Stated exercise A
From the arts learning research summary below, list every measure on which students in high-arts groups outperformed those in low-arts groups.
Stated exercise B
Carry on the arts learning research summary below, picking up right after its final bullet point.

====== Provided passage ======

Category: Research Report
Issue(s) Addressed: Inherent value/intelligence
Supporting the school environment for learning
Supporting learning in other subjects
Developing 21st-century skills

Attribution

Judith Burton, Robert Horowitz, and Hal Abeles (1999), "Learning In and Through the Arts: Curriculum Implications," Champions of Change: The Impact of the Arts on Learning, Arts Education Partnership.

Item Text

Studying over 2000 public school students in grades 4-8, a group of researchers from Teachers College Columbia University found significant relationships between rich in-school arts programs and creative, cognitive, and personal competencies needed for academic sucess. They found

  • Students in high-arts groups performed better than those in low-arts groups on "measures of creativity, fluency, originality, elaboration and resistance to closure."
  • "Pupils in arts-intensive settings were also strong in their abilities to express thoughts and ideas, exercise their imaginations and take risks in learning."
  • "Students in high-arts schools were "described by their teachers as more cooperative and willing to display their learning publicly."
  • "In schools with high-arts provision, these competencies also emerged in other subject areas."

====== Raw records ======

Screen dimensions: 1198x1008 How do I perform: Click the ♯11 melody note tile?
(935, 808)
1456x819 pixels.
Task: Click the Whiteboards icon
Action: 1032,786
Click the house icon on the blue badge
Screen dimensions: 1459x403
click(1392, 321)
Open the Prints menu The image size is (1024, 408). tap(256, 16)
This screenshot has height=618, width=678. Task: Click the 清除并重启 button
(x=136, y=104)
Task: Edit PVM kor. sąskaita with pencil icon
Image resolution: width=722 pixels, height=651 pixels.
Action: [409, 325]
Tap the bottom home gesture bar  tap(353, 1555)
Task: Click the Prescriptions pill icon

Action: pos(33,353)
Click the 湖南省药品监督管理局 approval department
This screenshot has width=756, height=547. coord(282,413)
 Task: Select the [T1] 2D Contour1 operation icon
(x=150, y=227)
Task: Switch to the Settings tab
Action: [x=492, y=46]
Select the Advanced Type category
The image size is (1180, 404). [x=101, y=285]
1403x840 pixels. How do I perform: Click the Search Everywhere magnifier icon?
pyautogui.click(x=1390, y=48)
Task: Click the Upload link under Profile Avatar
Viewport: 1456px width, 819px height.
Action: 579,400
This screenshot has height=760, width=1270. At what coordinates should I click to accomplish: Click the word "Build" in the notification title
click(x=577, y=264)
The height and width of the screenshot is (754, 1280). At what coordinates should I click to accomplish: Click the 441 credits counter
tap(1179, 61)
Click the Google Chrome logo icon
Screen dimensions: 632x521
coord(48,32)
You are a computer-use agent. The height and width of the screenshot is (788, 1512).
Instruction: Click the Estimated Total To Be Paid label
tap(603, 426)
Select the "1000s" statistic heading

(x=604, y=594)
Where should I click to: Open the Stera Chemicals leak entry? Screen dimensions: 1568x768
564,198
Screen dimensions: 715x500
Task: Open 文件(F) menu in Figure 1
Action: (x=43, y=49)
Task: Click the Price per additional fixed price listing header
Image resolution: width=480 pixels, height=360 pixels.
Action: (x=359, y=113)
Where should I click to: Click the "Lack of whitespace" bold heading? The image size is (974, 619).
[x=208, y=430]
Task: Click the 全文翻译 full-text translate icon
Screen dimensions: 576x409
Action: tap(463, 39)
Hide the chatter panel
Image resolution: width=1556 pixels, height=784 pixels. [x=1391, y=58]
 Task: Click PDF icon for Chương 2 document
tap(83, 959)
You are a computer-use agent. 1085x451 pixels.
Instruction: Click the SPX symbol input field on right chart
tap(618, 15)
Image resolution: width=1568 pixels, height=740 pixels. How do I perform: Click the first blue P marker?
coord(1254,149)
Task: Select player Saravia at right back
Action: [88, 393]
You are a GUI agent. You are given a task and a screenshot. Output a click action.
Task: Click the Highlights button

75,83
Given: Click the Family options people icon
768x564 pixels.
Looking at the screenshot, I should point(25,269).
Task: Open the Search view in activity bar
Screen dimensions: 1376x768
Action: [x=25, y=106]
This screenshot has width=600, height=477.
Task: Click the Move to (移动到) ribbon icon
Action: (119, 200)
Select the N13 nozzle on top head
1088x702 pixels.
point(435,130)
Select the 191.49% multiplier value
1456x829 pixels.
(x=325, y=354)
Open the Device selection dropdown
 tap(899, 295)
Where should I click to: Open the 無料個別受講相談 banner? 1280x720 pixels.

======

Final answer A
creativity, fluency, originality, elaboration, resistance to closure

Final answer B
  • Teachers of non-arts subjects commented on "abilities such as thinking creatively and flexibly, imagining ideas and problems from different perspectives, taking imaginative leaps, and layering one thought upon another as part of a process of problem solving."
  • "In arts-rich schools, pupils are also seen by their teachers as curious, able to express ideas and feelings in individual ways, and not afraid to display their learning before their teachers, peers, and parents."

The study also found that arts add the kind of richness and depth to learning and instruction that is critical to healthy development only in schools where

  • arts provision is rich and continuous,
  • administrators are supportive,
  • teachers are enlightened

"In the arts, whether visual, music, dance, or drama, the ability to explore myriad ideas; envision and try out unusual and personal responses; consider objects, ideas, and experiences in detail; and be willing to keep thoughts open long enough to take imaginative leaps, are all important."

"Schools should develop and offer...a critical mass of arts subjects in visual arts, music, dance, and drama. Within this provision young people must be allowed to study as fully as possible across the arts disciplies. Our results show very clearly that the habits of mind and personal dispositions needed for acedemic success were nurtured in high-arts schools where young people had pursued several arts over a duration of time."

"There was a negative correlation between schools with a paucity of arts instruction and all cognitive and personal dimensions of our study. Thus schools interested in nurturing complex minds should provide a critical mass of arts instruction over the duration of young peoples' school lives."

Links

www.aep-arts.org (under Publications)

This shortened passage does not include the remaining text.